*** Data records ***

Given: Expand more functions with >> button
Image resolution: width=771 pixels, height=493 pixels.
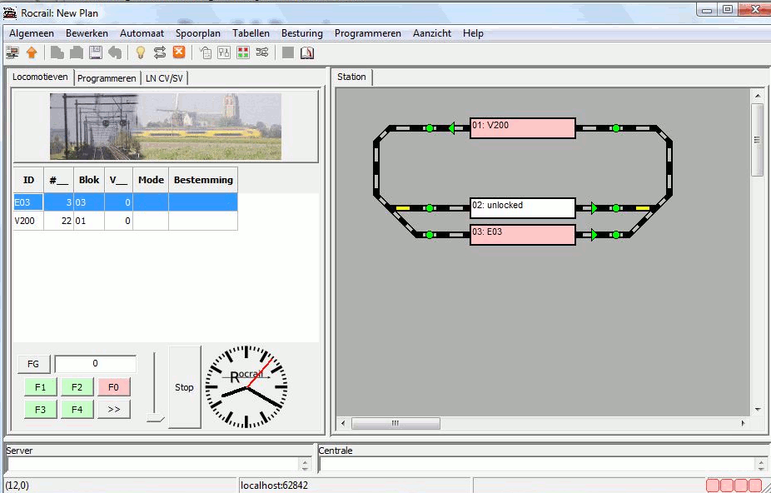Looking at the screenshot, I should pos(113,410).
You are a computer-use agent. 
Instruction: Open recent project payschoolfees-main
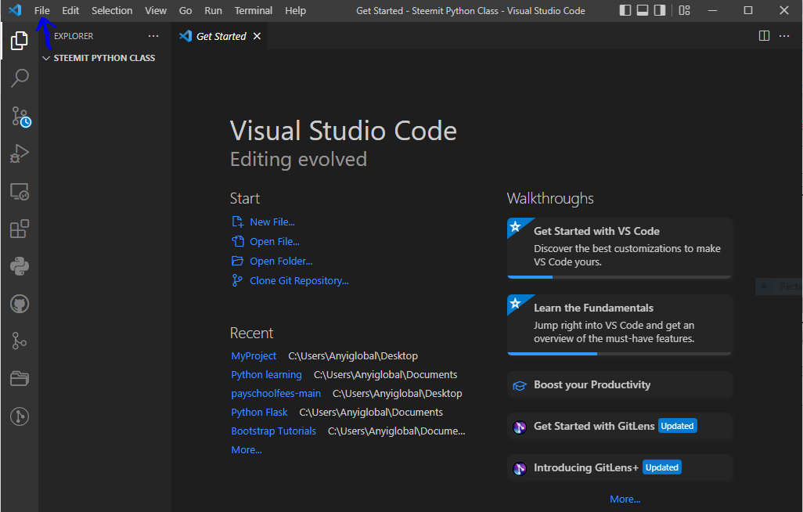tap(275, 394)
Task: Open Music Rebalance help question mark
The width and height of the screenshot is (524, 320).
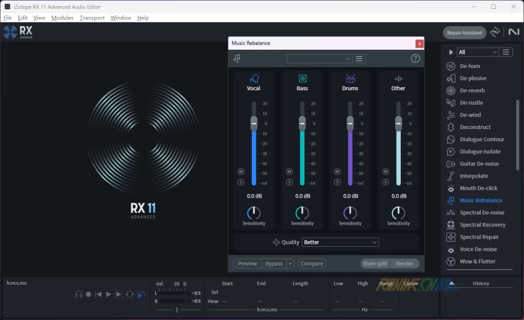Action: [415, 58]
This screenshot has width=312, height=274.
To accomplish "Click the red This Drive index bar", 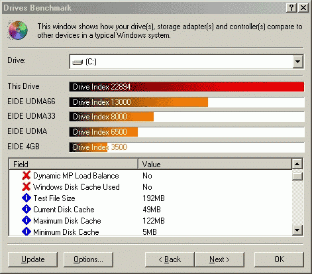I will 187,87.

*** End of Data records ***
*** Data records ***

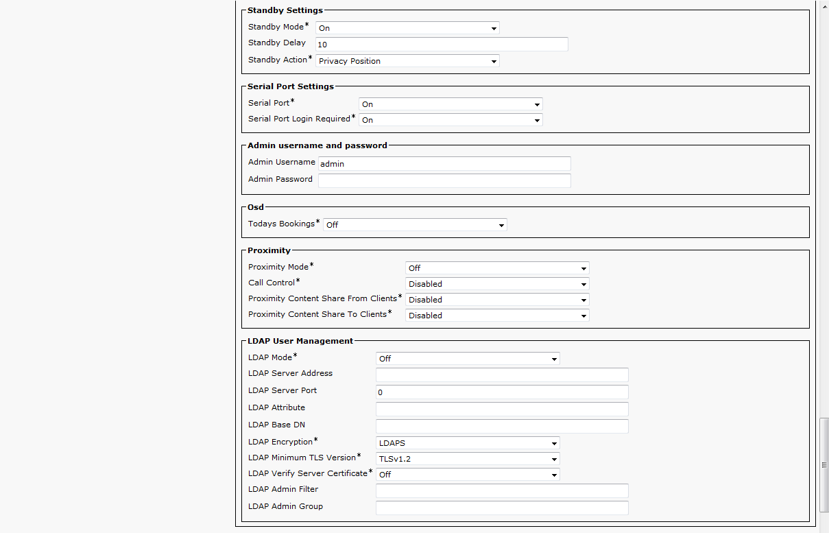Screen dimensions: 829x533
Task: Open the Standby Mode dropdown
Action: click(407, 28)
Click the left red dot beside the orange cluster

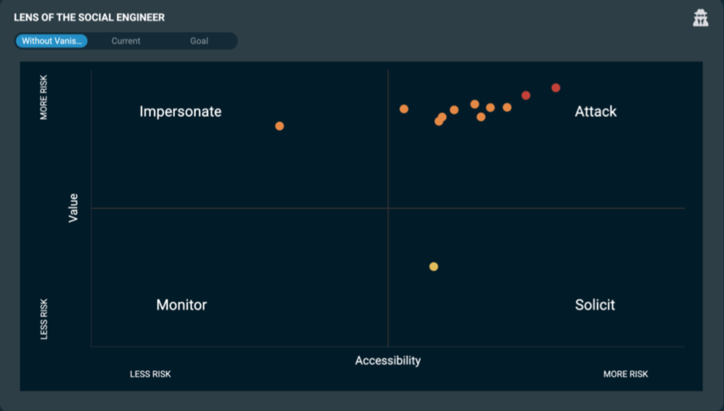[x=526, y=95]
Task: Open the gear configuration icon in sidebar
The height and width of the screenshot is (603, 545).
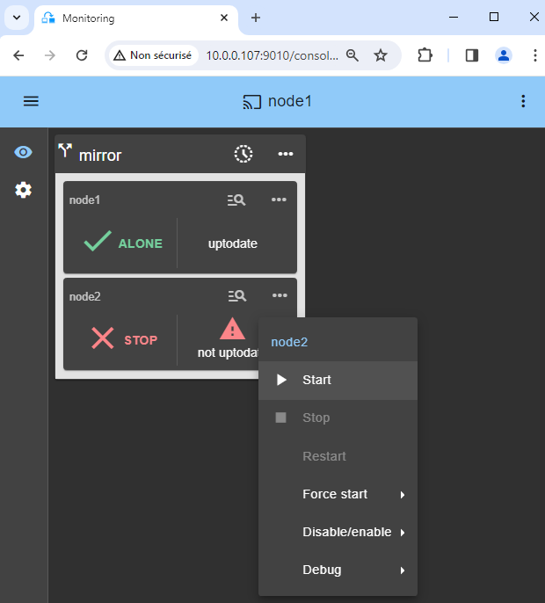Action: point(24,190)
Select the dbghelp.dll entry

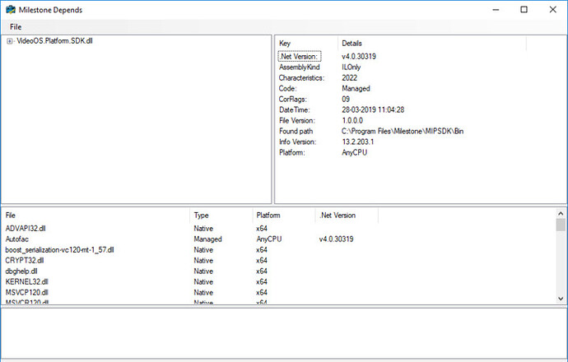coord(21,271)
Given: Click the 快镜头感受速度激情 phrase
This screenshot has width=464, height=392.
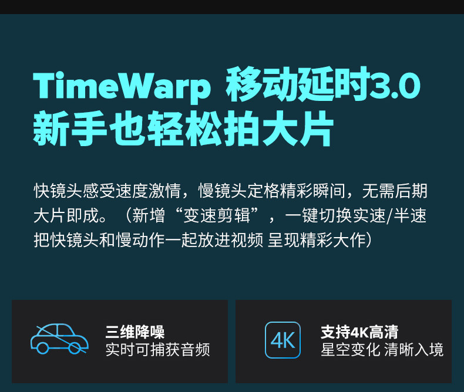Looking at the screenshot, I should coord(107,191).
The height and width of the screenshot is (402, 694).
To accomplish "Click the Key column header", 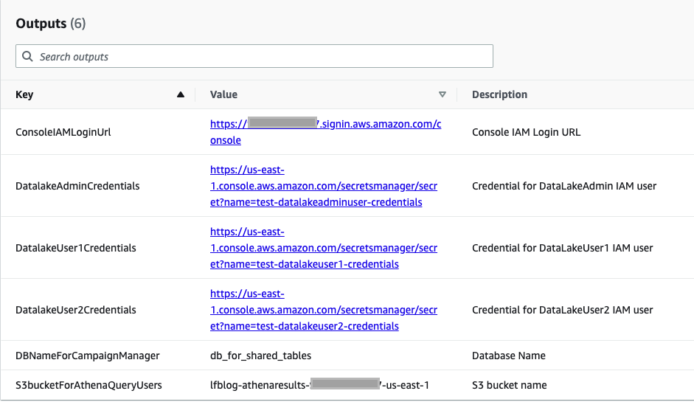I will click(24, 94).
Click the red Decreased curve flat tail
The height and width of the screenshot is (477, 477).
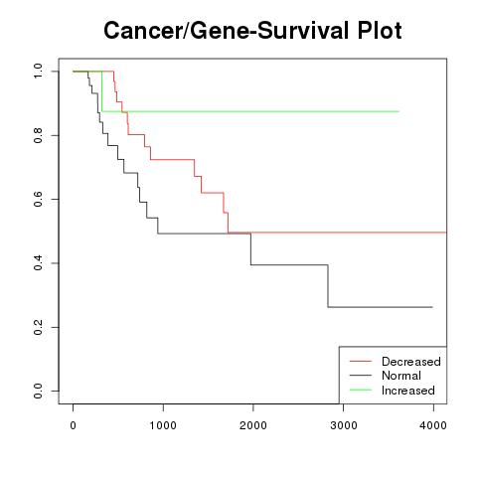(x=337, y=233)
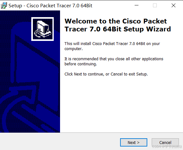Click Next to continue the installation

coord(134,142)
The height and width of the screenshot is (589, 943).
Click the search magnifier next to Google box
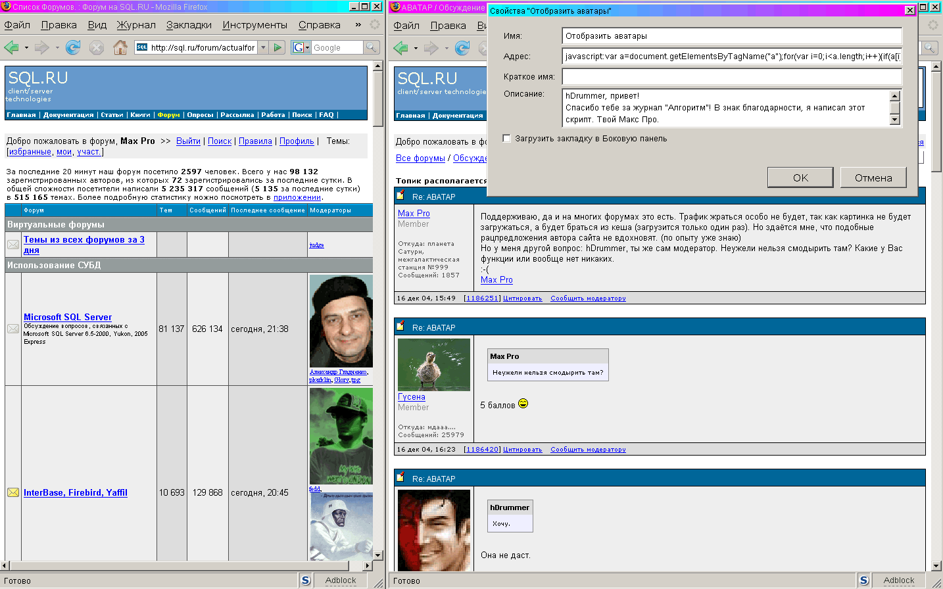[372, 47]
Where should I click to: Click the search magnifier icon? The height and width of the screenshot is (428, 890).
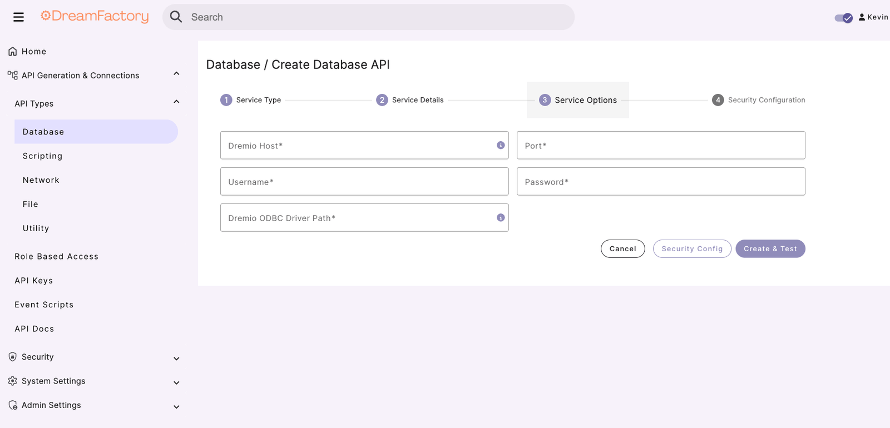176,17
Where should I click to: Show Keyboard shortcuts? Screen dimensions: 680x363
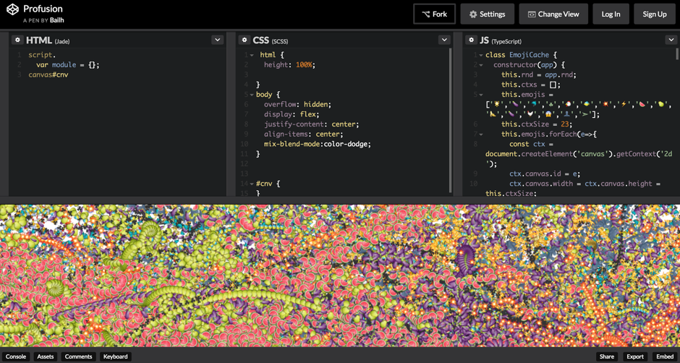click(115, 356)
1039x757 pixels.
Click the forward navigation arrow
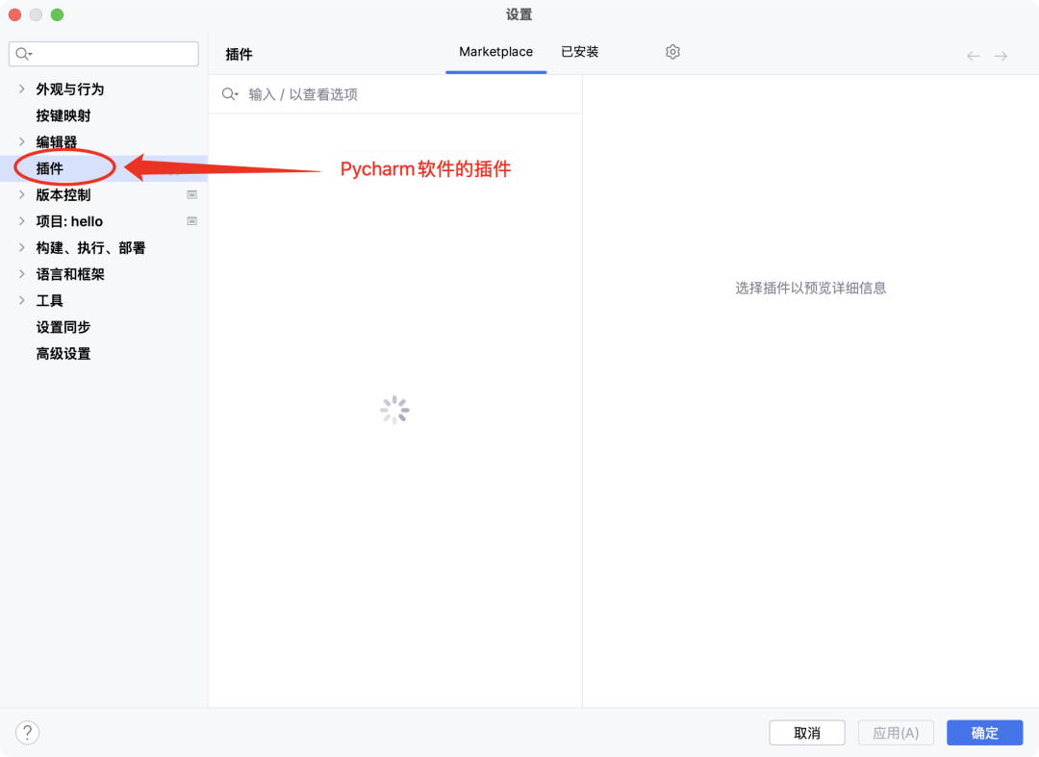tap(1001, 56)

*** End of Data records ***

How to complete this task -
Lines above that have "Given": copy each of them.

Task solution -
Given: Expand more functions with >> button
Given: Click the 快镜头感受速度激情 phrase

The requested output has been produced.